ショップを運営していて、お客様から一番よく質問されるのが、
「菌糸でないとダメですよね??」 「菌糸でないと大きくならないよね??」
と、言った質問です。
確かに5〜10年以上前までは、菌糸が絶大なる効果を上げていたのは
事実ですが、ここ数年来のマットの品質向上により、現在では「どちらが
良い」とは言えない状況となっております。

昔はマット飼育では、成長が遅く、成虫も小さくなると言われ続け、
逆に菌糸飼育では、成長が早く、大きく羽化すると言われておりました。
現在でも上手く菌糸の力を最大限に引き出せば、マット飼育よりも
大きくなるかもしれませんが、ほとんど差はないかと思います。

菌糸飼育の利点としましては、まず交換の目安が付けやすい事です。
ビン底から菌糸が幼虫に食べられて行き、2/3ぐらい喰い上がった時に
次ぎのビンへと幼虫を移し変えるだけで成虫まで育ちます。
これに引き換え、マット飼育の場合は交換の目安が付けにくく、
約1〜3ヶ月周期で次ぎのマットへと移し変えるしか方法がありません・・・

欠点としましては、菌糸飼育の場合、少数ですが外側をほとんど食べずに
中身だけを食べる幼虫がいると言う事です。
この場合、外見からは、ほとんど食べられていないように見えますので
交換のタイミングが遅れてしまう可能性が高くなります。
逆にマット飼育では、定期的に交換するので、交換が遅れてしまう危険は
回避出来ます。
まぁどちらも定期的に交換するのが良いかと思いますが・・・・

次はコストの問題です。

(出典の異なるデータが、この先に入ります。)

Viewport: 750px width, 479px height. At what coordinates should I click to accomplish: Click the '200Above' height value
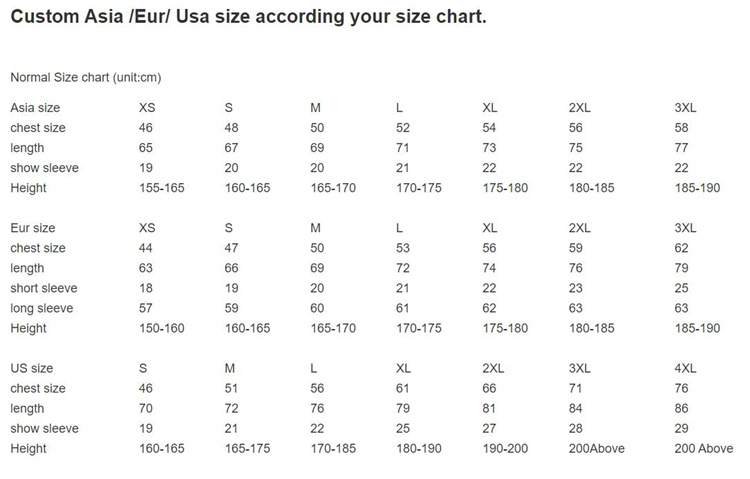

正直これが一番大きな問題です・・・
最近では安価な菌糸ビンも出回り、かなり安くなったと思います。
それでもマットに比べれば、まだまだコスト高となっております。
正直、パラワンヒラタ等の大食管の幼虫を菌糸飼育した場合、
交換、交換、また交換の大コスト高となったあげく、最後に死亡(ToT)や
交換した瞬間に蛹化するといった悲しい結末もあります(^o^;;;

最後に「いったいどちらが良いのか??」と、なると間違いなく言える虫は
オウゴンオニ、タランドゥスは菌糸でないとダメです!
ツヤクワガタはマットでないとダメです! しかございません(^o^;;
数年前までは、ミヤマは菌糸は厳禁でしたが、最近ではOKですし、
時代は移り変わるので、そのうちオウゴンオニ用マットやツヤクワガタ用
菌糸等が発売されるかもしれません。
まぁとにかく愛情いっぱいに育ててあげれば、菌糸でもマットでも大きな
成虫を羽化させる事は、十分に可能です。